Text:
--- --- ---
# Bitter stew???



## mcb (Dec 7, 2006)

I've got a guiness and lamb stew on the stove right now. When I taste the broth it has a slight bitter taste. Kinda hits in the back of the palate. What could be causing this? And how can I fix it? Right now I've just got the meat in the broth which is beef stock (from a box) and 2 cans of guiness, onions, tomato paste etc. I haven't added the veg yet, so I guess that might pull some of the bitterness out once added. Otherwise I suppose I could add a little suger to balance it out??? Any other suggestions.


----------



## suzanne (May 26, 2001)

Hey, Guinness is bitter. :beer: :lips: 

If you are adding vegetables like carrots or parsnips, those have plenty of natural sweetness to balance. But I wouldn't do anything else until the dish is finished and has a chance to mellow for a day or so (if you have that time). If it still really bothers you then, well, I guess this is the last time you cook with Guinness.


----------



## cheflayne (Aug 21, 2004)

The bitterness would be coming from the guinness. I would suggest simmering for 1 1/2 hours. Also make sure to caramelize your vegies real well before adding, as the resulting naturally occuring sugars will be heightened. Also I would add additional onions to your vegies because they have lots of sugar.
--- --- ---
Data segment:
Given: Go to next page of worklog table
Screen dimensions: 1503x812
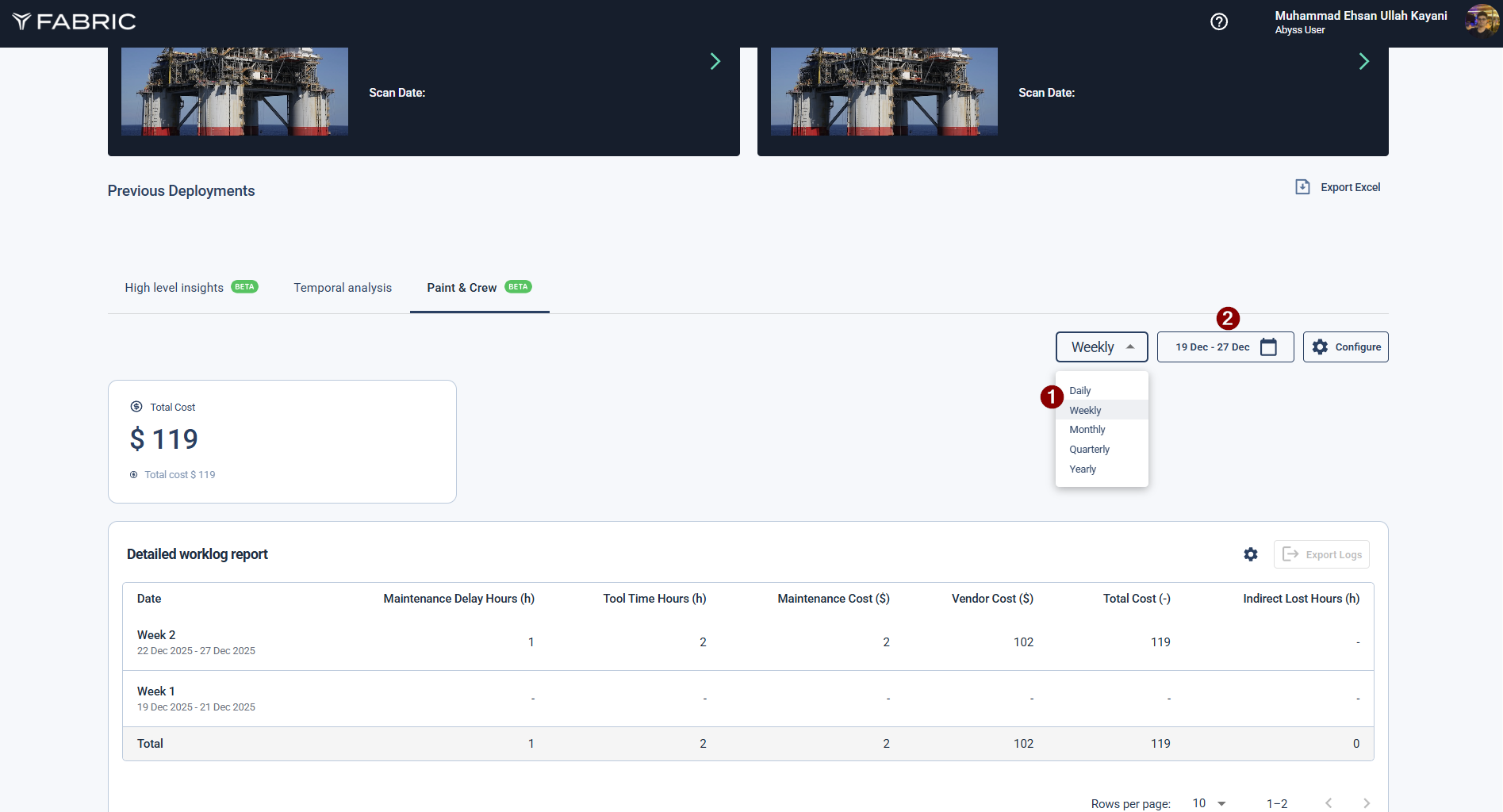Looking at the screenshot, I should click(1366, 803).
--- --- ---
Job: Name every participant in the bitter stew thread, along with the date shown beside each name.

Final answer:
- mcb (Dec 7, 2006)
- suzanne (May 26, 2001)
- cheflayne (Aug 21, 2004)